## [TO DO]
A) In the commentary on Pope Francis, in what year did Christ speak to Francis of Assisi?
B) Continue the commentary on Pope Francis from the point where it stops.

** BEGIN SOURCE PASSAGE **

How far Saint Francis’s spiritual vision is ... from Pope
Francis’s economic vision: With great urgency, he insists that
“The system of production and distribution of food must be radically
rethought.” (We do not know what school of theology this
derives from; very likely Jesuit in origin, for the Jesuits, once so
fiercely loyal to the Church and the papacy are now, by and large, today’s
modern apostates within the Post-Modern Church that Pope Francis
appears intent on constructing, even as he “deconstructs” the Church
of the Ages). The Holy Father is not aptly named, after
all. “Francis: re-build my Church, which as you can see is falling
into ruin.” Thus Christ spoke to Francis of Assisi in 1206. He did
not direct Francis to reform feudal economics.
If much of this is reminiscent of New Age thought and the culture of
the 60's, we are at least inclined to wonder at the correspondence,
yes?
We pray for Pope Francis, that God lead him and guide him in His
ways — and not the ways of the world, for we have greater
authority to which to appeal than “His All Holiness Ecumenical Patriarch
Bartholomew.” As Catholics we have the unimpeachable witness and
admonishment of two:
“Love not the world, neither the things that are in the world. If
any man love the world, the love of the Father is not in him.”
(1 St. John 2.15)
St.
Paul:
“The
world has been crucified to me, and I to the world.”
(Gal. 6.14)

** END SOURCE PASSAGE **
** BEGIN LISTED RECORDS **

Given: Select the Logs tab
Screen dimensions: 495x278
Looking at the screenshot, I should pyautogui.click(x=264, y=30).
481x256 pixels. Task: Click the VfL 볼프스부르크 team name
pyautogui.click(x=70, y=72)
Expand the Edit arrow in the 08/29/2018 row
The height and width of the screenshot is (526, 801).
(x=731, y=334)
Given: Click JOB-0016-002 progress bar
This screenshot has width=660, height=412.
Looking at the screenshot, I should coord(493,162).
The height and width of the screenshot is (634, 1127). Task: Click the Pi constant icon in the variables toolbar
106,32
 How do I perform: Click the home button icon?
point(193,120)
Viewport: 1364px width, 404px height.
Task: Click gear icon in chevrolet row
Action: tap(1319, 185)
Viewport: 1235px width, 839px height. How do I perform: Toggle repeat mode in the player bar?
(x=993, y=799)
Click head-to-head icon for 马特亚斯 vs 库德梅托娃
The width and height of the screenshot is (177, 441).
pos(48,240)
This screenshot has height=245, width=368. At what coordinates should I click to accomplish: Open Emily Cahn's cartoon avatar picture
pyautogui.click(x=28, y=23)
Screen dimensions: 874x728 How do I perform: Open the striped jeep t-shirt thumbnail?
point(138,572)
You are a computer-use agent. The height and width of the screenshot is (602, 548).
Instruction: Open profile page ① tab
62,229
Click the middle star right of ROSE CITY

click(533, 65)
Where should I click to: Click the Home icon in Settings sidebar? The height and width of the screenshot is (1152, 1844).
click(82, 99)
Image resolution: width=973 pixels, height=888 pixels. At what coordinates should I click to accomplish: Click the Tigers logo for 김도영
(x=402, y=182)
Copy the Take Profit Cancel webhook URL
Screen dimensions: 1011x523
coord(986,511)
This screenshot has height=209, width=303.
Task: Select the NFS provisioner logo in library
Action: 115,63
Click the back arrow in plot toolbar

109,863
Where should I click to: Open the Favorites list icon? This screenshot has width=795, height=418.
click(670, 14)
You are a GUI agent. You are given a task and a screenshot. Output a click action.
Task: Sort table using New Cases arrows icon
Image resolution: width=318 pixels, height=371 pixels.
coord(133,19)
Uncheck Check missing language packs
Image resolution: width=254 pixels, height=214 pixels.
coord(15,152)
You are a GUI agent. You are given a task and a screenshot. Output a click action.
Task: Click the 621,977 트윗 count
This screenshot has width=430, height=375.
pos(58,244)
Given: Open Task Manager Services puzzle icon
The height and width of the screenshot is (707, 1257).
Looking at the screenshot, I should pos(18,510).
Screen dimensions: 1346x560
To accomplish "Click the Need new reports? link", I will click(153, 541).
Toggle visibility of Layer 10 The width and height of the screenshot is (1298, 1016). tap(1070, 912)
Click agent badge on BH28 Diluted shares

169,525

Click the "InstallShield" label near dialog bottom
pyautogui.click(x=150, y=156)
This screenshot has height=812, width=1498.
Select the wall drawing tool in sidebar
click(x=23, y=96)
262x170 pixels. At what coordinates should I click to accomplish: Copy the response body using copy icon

** END LISTED RECORDS **

## [ANSWERS TO THE TASKS]
A) 1206

B)
In our humble — and perhaps even mistaken opinion — the last truly holy
and absolutely faithful Pontiff was Pope Pius X (the veritable
bane of the liberal and “progressive” mind-set that permeates our Post-Modern
Church) . We do not assert that the Seat of Peter expired after
his death. We are not Sedevacantists — yet. Whether or not it
has been heroically Catholic in the last 50 years is, in our opinion,
very questionable. The Church has suffered much and terribly as a consequence
of Vatican II. But just as Pope Pius X sat upon the Cathedra
that Honorius and Alexander stained, another Pope of heroic Catholic
sanctity may await us and restore what had been — once again, in our
opinion — illicitly expropriated from us. In that sense we are, indeed,
Faithful to the Sacred Deposit of Faith entrusted to the Holy see in
Rome when it is exercised as such in conspectu Dei, and in complete
continuity and agreement with that 2000 year Deposit of Faith — which
is susceptible to being (illicitly) ignored or prescinded from to the
ends of man, but from which no one can deprive Catholics, and which
none can abolish.
Remember the admonition of Saint Paul to Saint Timothy:
“For
there shall be a time, when they will not endure
sound doctrine; but, according to their own desires,
they will heap to themselves teachers, having itching
ears: And will indeed turn away their hearing from
the truth, but will be turned unto fables.”
(2 Tim. 4:3-4)
May we humbly ask that you pray for us,
and for all who contend against
“the deceits
of the devil. “For our wrestling is not against flesh and blood;
but against principalities and power, against the rulers of the world
of this darkness, against the spirits of wickedness in the high places.”
(Eph. 6.11-12)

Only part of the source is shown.